The last sub-study of my thesis project, dealing with canopy cover estimation using airborne laser scanning, was finally published in RSE. This one was by far the most laborious of the five papers that belong to my dissertation. The first four were nice and compact studies concerned with clearly defined problems. But the last one became a mammoth with four variables of interest, seven different data sets, and several techniques that were tested. This is a story of how it evolved.

From the very beginning it was obvious that laser scanning had potential to provide very detailed canopy cover measurements. Laser-based cover indices had been shown to have a high correlation with cover estimates derived from hemispherical images, but how would it perform when compared with Cajanus tube measurements? Both methods provide a large number of binary canopy/open samples from the area of interest, with the difference that laser pulses are not usually exactly vertical.

The field work for this study started already in the spring of 2006 at the Koli national park, which had been scanned previous summer. Looking back now, this one was one of the best field campaigns I’ve had – sunny days, no mosquitoes, beautiful lake views from the hills and good company made the time there enjoyable, despite the rather primitive accommodation...

When the Koli campaign was finished, it actually took me more than two years until I finally got the first results out! There were just so many other research papers to be written. In addition, 30 plots from Koli were not quite enough. Summer 2008 saw the continuation measurements take place at the Hyytiälä research station. I came to contact with Dr. Ilkka Korpela, who already had several laser data sets with basic field measurements from Hyytiälä. I measured canopy cover at 22 plots, and an additional LAI data set by hemispherical photography. Plenty of work, but I was quite happy with the resultant data set, even though it was not without problems…

The next fall was mostly spent analyzing the various field data. Spring 2009 I finally started the actual work with laser data. I had written one LiDAR paper before, but then the laser calculations were made by the others, and I focused on modeling and writing. An unwritten rule in the Joensuu forest inventory research group is that every PhD student writes his/her own software for analyzing LiDAR point data, just to learn how it is done. Of course the results would come more quickly if we just used one of the existing implementations, but sometimes the process is more important than the result.
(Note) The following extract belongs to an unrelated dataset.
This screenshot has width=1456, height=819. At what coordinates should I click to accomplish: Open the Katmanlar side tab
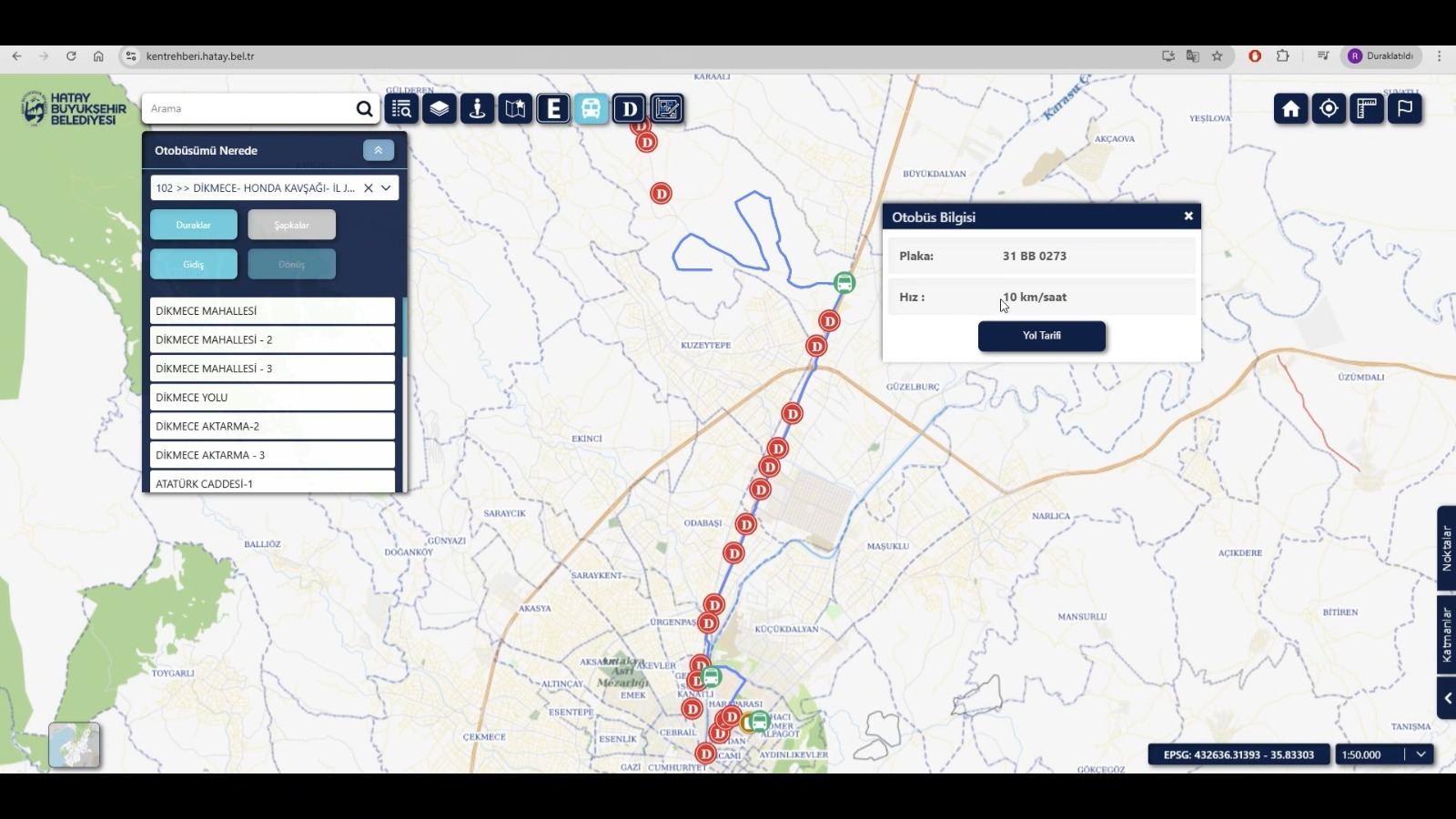point(1446,635)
The simultaneous programming/writing part took more than a year. The contents of the study evolved a lot during the process. The original idea of publishing also the aerial image results in the same paper was abandoned early on. Still, there were seven separate laser data sets and several methods of deriving the canopy cover from them (even after the LiDAR intensity variables were omitted). That would have been enough for a research paper, but I decided to also publish the results from hemispherical images in the same study. In my view some of the existing research papers had confusion with the field data: different field measurements were used but the results were still considered comparable. Often it seemed that the quality of field data was much inferior to the quality of the laser data. Now I had a chance to show that different field measurements are best modeled using different LiDAR metrics and models, so I decided to put it all into a single paper to give a clear view of my opinion.

The manuscript became quite long, which could be the reason why two out of five reviewers gave up reviewing it. The completed reviews were mostly positive. Of course there were plenty of corrections and we had to decrease the length of the paper considerably (which of course made it better). But most importantly, I got my point through, and the final version has practically everything that I (currently) have to say about this issue. The paper came out in January, so the process took nearly five years! Hopefully it will find its audience.